_Task to carry out_: Everything from the line containing "Task: Click Highlight Displacement Sets icon" to the end of the listing, both included, should be returned exactly, apart from the pictures.

_Record set_:
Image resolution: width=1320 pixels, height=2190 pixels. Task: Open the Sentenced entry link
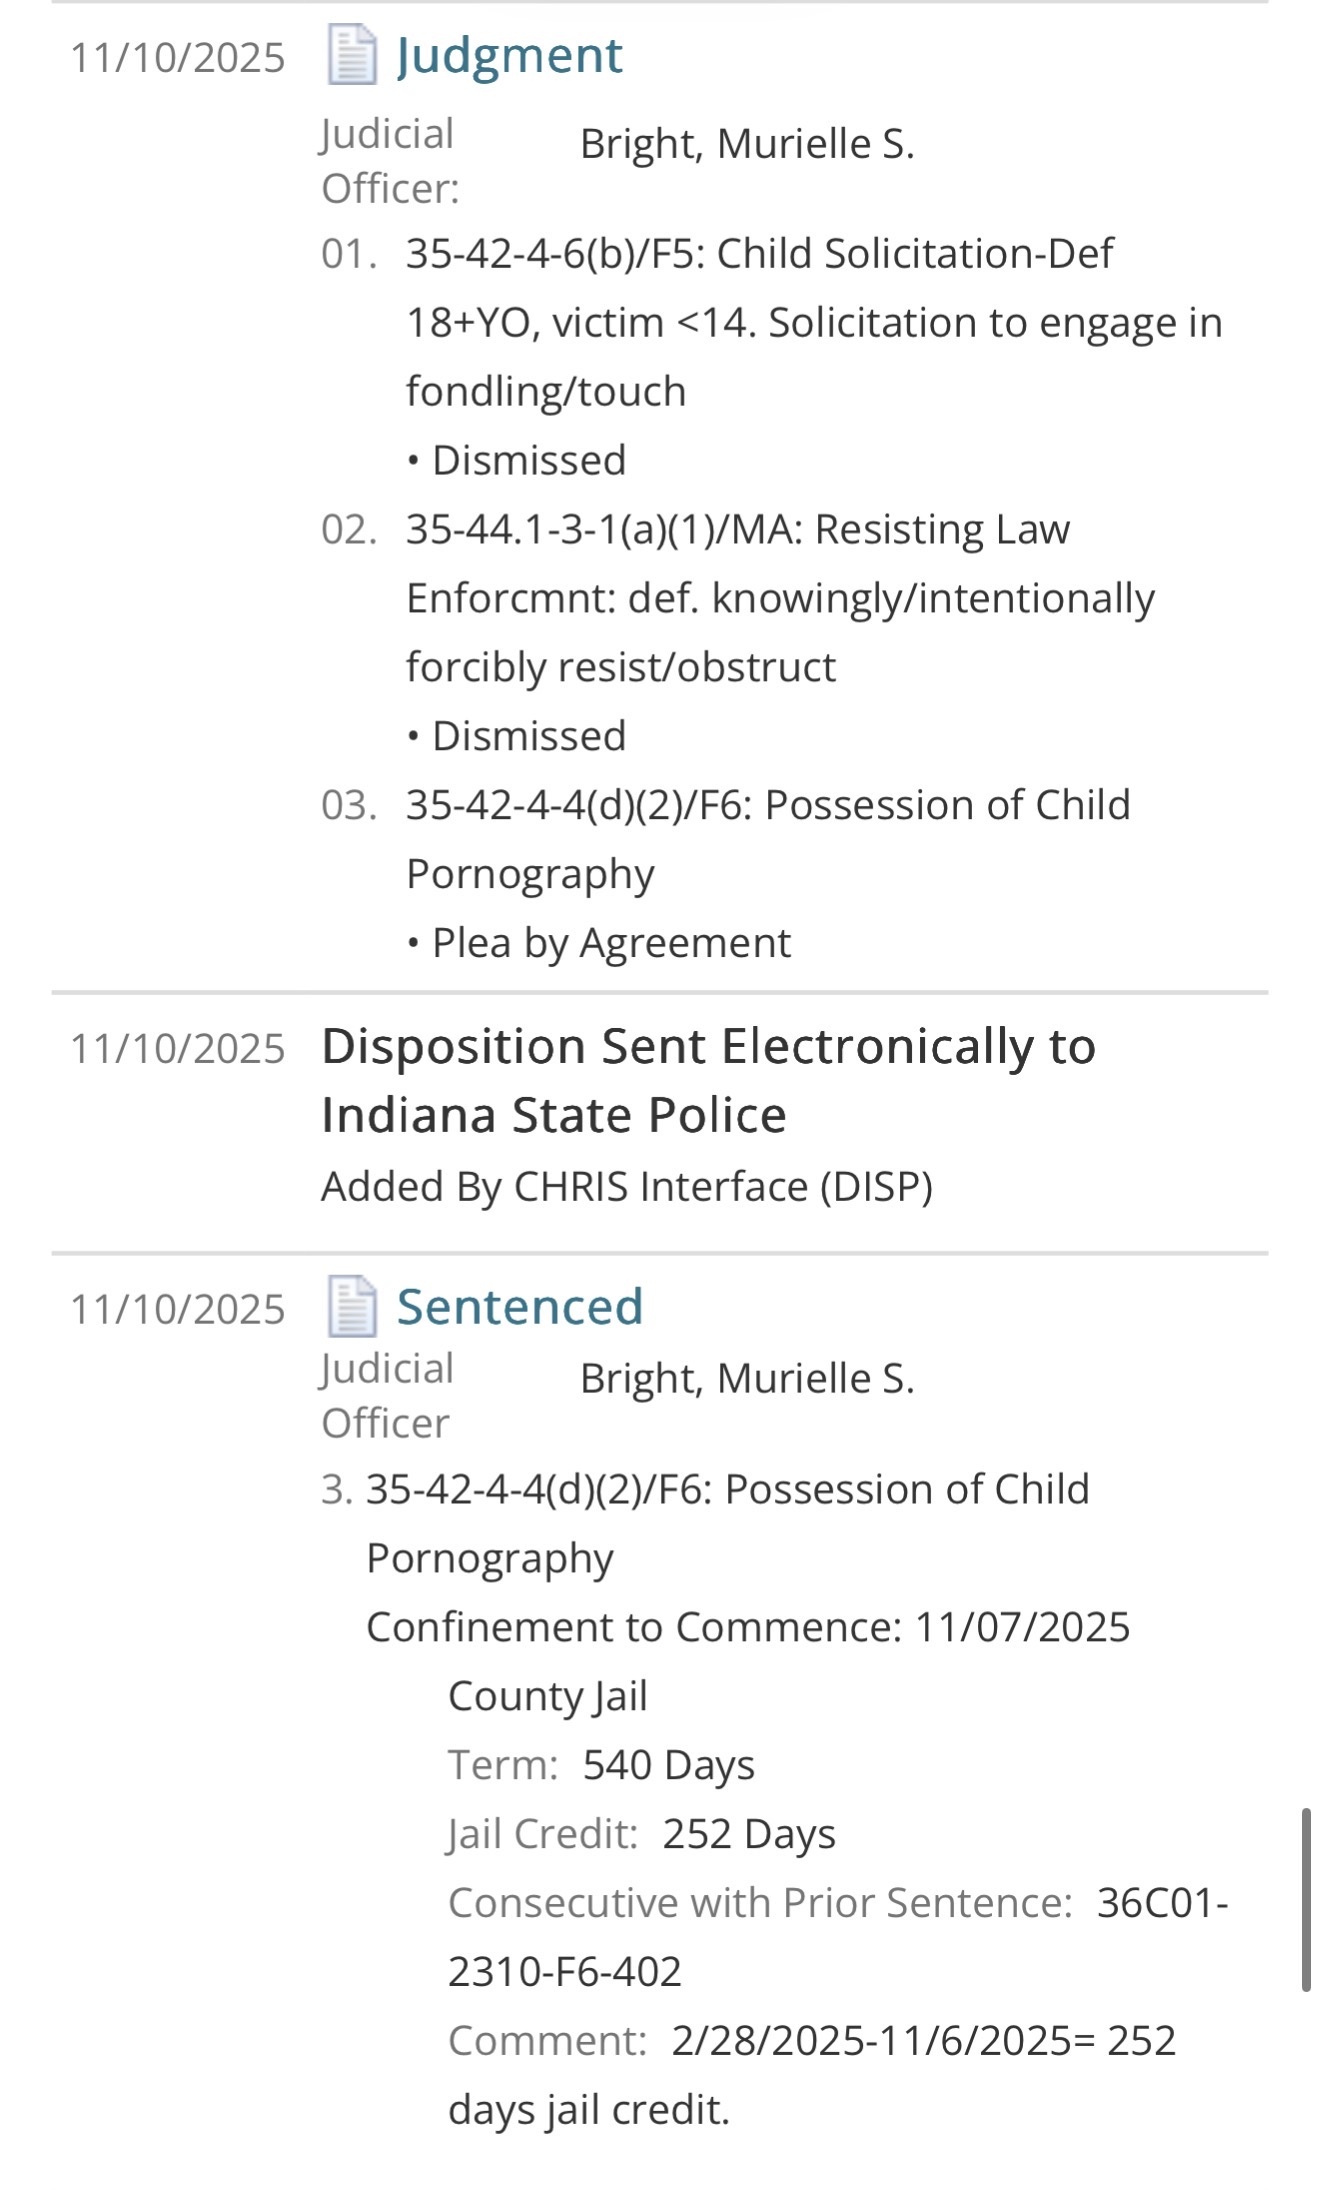(519, 1306)
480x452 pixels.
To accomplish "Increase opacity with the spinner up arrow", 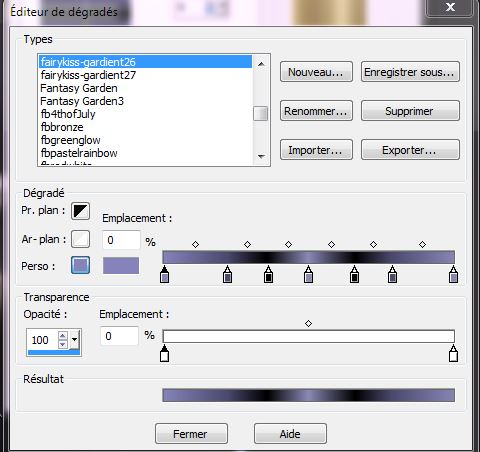I will tap(63, 335).
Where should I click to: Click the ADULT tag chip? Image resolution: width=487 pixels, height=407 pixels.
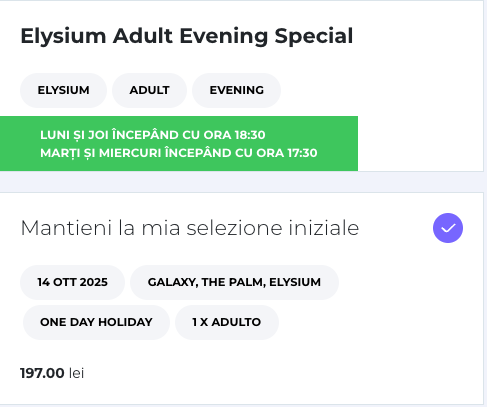pos(149,90)
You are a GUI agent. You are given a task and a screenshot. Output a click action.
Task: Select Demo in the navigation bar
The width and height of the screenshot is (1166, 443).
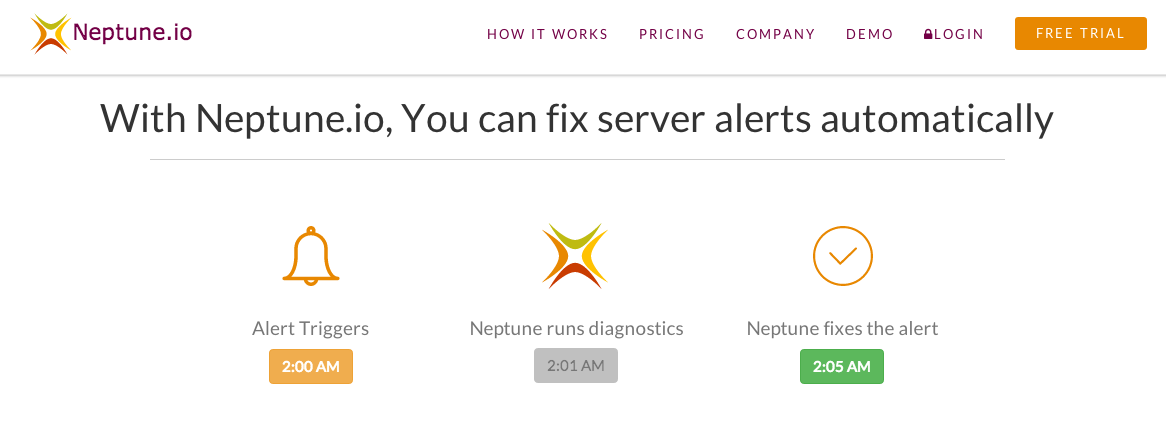tap(869, 34)
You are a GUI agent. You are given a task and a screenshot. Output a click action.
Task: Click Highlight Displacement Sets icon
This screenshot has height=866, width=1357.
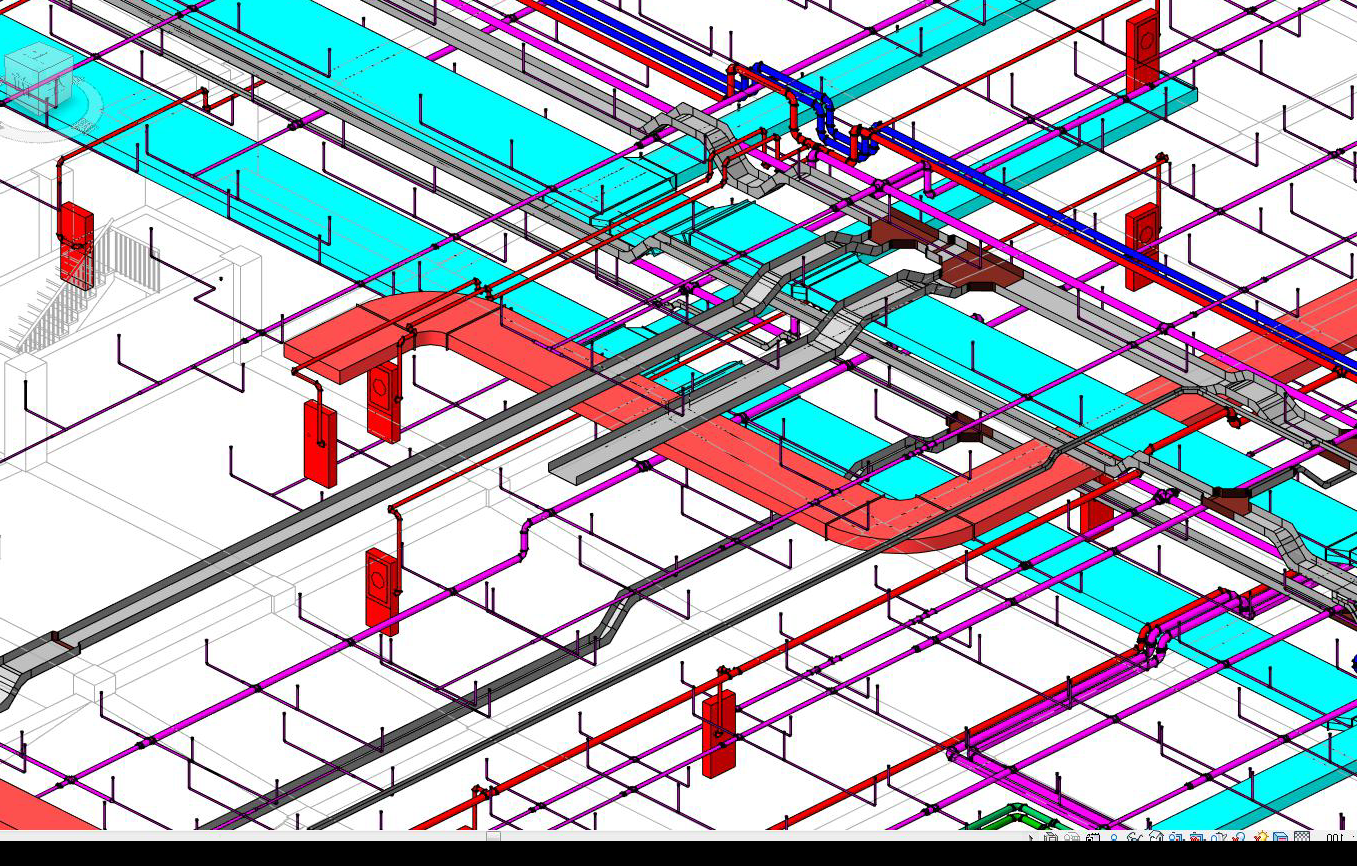(x=1050, y=838)
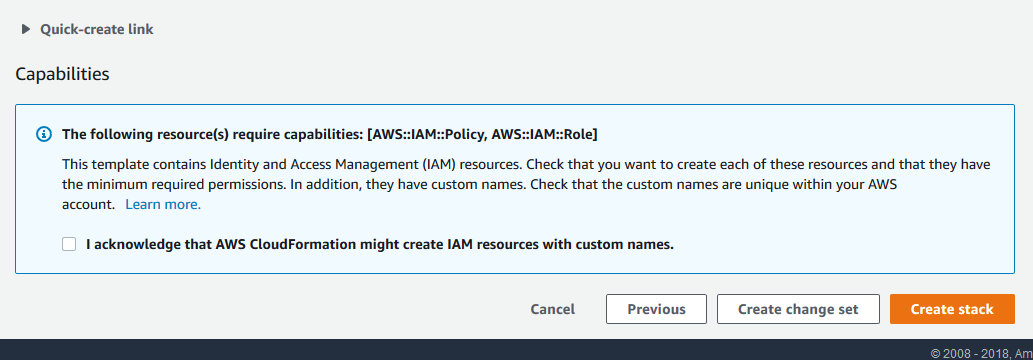Click the Capabilities section heading
Image resolution: width=1033 pixels, height=360 pixels.
coord(63,74)
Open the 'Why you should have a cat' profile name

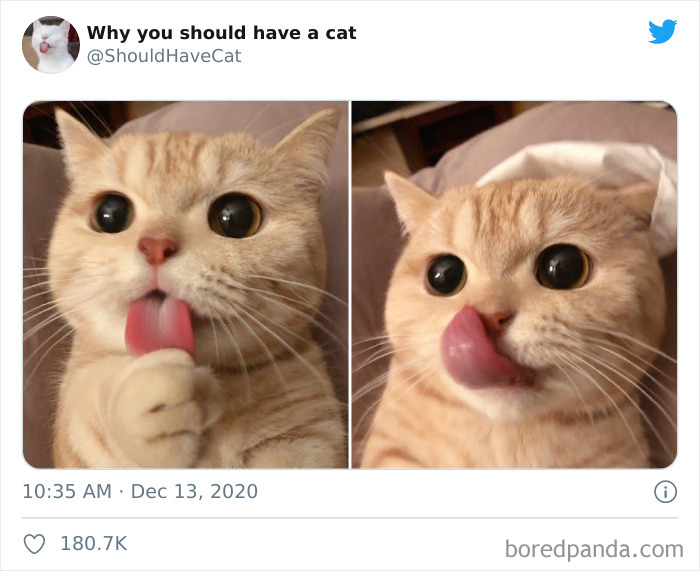pyautogui.click(x=221, y=33)
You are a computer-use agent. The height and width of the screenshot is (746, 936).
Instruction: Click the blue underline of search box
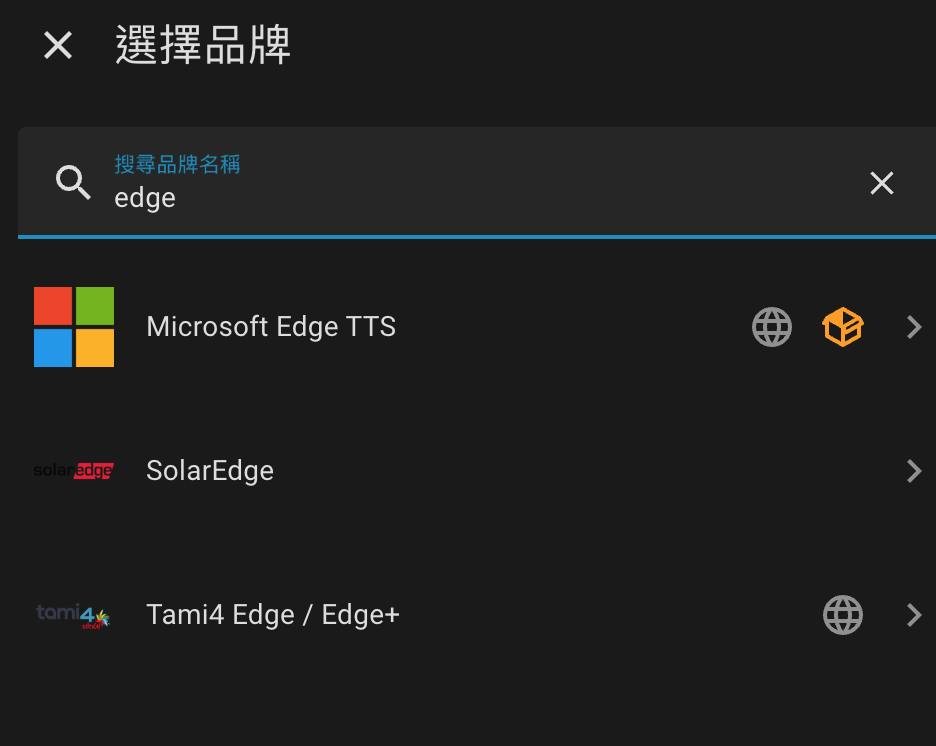point(476,237)
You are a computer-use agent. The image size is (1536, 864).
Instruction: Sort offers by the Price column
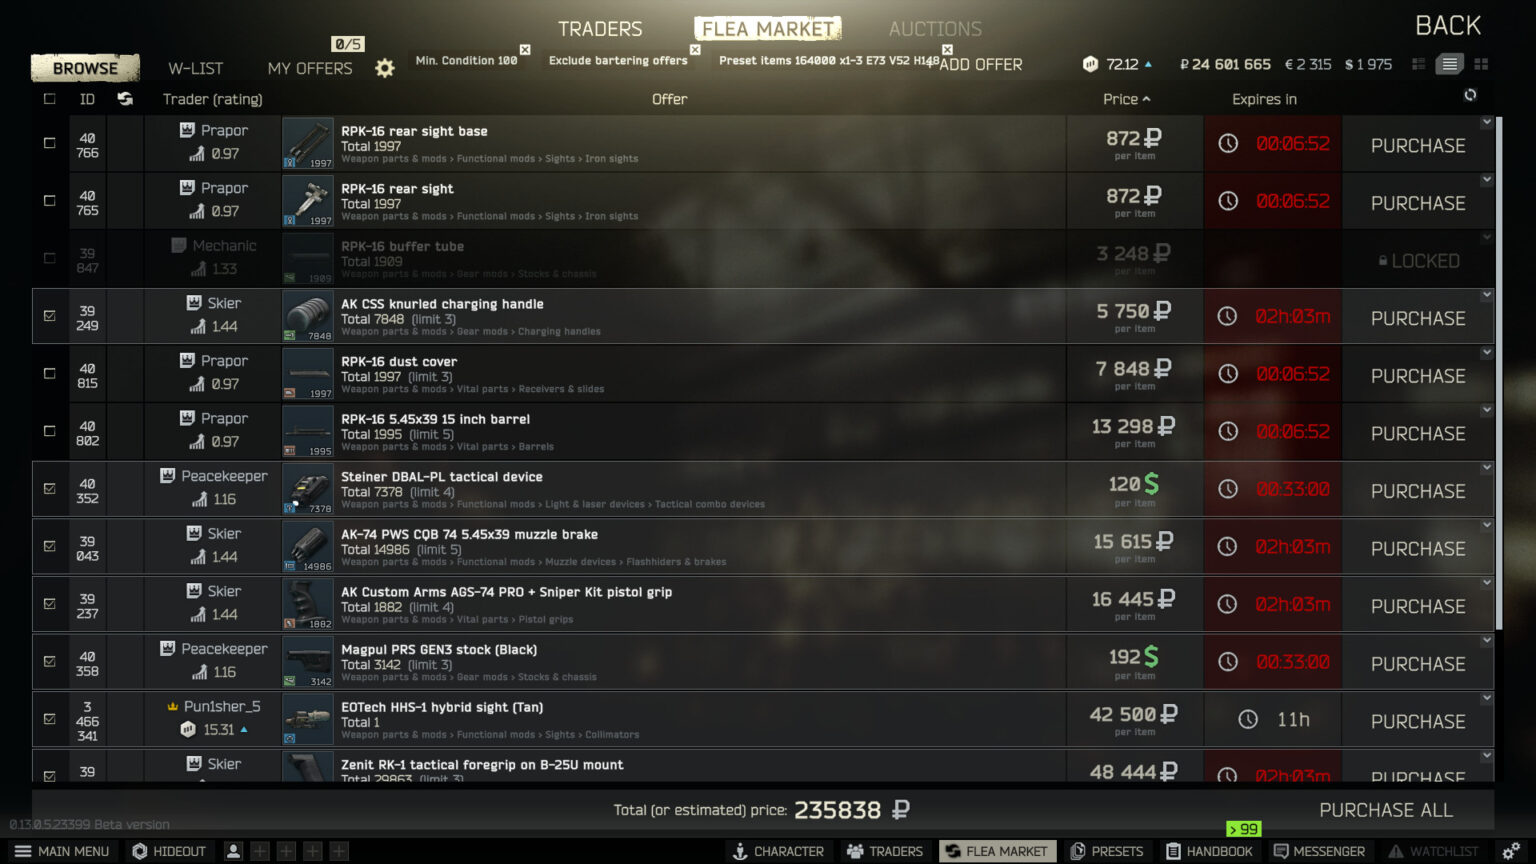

_The completed task_:
Task: Click Highlight Displacement Sets icon
This screenshot has height=866, width=1357.
(x=1050, y=838)
Click the Capabilities section heading
Image resolution: width=1033 pixels, height=360 pixels.
coord(63,74)
Open the 'Why you should have a cat' profile name

pyautogui.click(x=221, y=33)
You are a computer-use agent. The height and width of the screenshot is (746, 936).
Instruction: Click the blue underline of search box
point(476,237)
You are a computer-use agent. The image size is (1536, 864).
Instruction: Sort offers by the Price column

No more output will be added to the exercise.